EPA is concerned that the permit and supporting materials do not include sufficient information to explain how downstream water will be protected consistent with CWA Section 402(b)(5), 33 U.S.C. § 1342(b)(5), based upon the following considerations, including: (1) downstream receiving waters exceed the applicable state and downstream state human health and wildlife water quality standard for mercury, and (2) the pilot study states that the effectiveness of the treatment system to remove mercury is unknown. We note that a downstream tribe, that has “Treatment as a State” and federally approved WQS, has notified EPA that the project is likely to contribute to exceedances of its downstream WQS, including for mercury. MPCA should ensure that its permit will ensure compliance with downstream state WQS.

Well, exactly.

As the EPA comment says, the Fond du Lac Band asserts that PolyMet is “likely to contribute to exceedances of its downstream WQS including for mercury.” The level of mercury in the St. Louis River is already really high. Fond du Lac children are not supposed to eat fish from the St. Louis; adults are to limit consumption, and children along the North Shore have elevated mercury levels; the St. Louis River, empties, of course, into Lake Superior. The knowledge and characterization of mercury pollution in the St. Louis is not as robust as it should be because the MPCA abruptly canceled a Total Maximum Daily Load study for the river in 2013. It was afraid of what it would find, namely, that the contribution of existing mines, and the coal fired power plant that powers them, to the impaired state of the St.
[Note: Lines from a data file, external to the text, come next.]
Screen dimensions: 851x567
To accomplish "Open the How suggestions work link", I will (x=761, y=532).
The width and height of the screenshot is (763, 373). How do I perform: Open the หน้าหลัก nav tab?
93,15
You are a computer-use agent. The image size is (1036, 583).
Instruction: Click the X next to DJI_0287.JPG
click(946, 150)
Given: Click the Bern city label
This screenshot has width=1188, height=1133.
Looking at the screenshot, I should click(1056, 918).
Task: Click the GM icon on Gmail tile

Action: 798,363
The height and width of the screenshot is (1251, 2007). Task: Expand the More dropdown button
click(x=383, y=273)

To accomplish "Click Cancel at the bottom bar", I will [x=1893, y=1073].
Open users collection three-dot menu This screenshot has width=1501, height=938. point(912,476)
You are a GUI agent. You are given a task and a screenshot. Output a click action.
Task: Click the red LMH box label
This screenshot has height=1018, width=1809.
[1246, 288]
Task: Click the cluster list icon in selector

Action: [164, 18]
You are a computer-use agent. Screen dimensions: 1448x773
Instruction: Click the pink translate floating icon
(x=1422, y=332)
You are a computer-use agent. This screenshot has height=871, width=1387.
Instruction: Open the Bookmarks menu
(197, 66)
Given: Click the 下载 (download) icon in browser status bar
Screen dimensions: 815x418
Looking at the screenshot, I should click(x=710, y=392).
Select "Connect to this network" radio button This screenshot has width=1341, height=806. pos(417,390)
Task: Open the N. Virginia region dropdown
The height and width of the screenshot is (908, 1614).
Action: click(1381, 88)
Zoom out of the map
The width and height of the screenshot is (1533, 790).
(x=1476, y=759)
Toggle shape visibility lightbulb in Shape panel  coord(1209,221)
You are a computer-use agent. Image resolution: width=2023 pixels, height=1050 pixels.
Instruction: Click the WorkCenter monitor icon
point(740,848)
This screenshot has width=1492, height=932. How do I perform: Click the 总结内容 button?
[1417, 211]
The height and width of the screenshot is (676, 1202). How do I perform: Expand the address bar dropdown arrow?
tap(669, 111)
Louis River was considerable, and that adding a new sulfide mine was going to make the situation worse.

Steve Timmer
Steve Timmer
A lot of mercury was deposited in wetlands in the St. Louis River watershed by taconite mining and coal burning as well as sources farther away over scores of years. Disturbing over 900 acres of that wetland is a really poor idea. Everyone — including at the Corps of Engineers, the EPA and the MPCA, and at PolyMet, too — knows that.

What are we to make of all of this?

You will have to make up your own minds, but I’ve concluded that our regulatory agencies, both state and federal, who are charged with protecting the public interest, have a lot of trouble finding it. Especially when it comes to our Indian friends and their reservation and treaty rights.

I have also concluded, after a survey of the cases on the subject, that the Indians are a lot better at protecting clean water for everybody than we are at protecting clean water for them.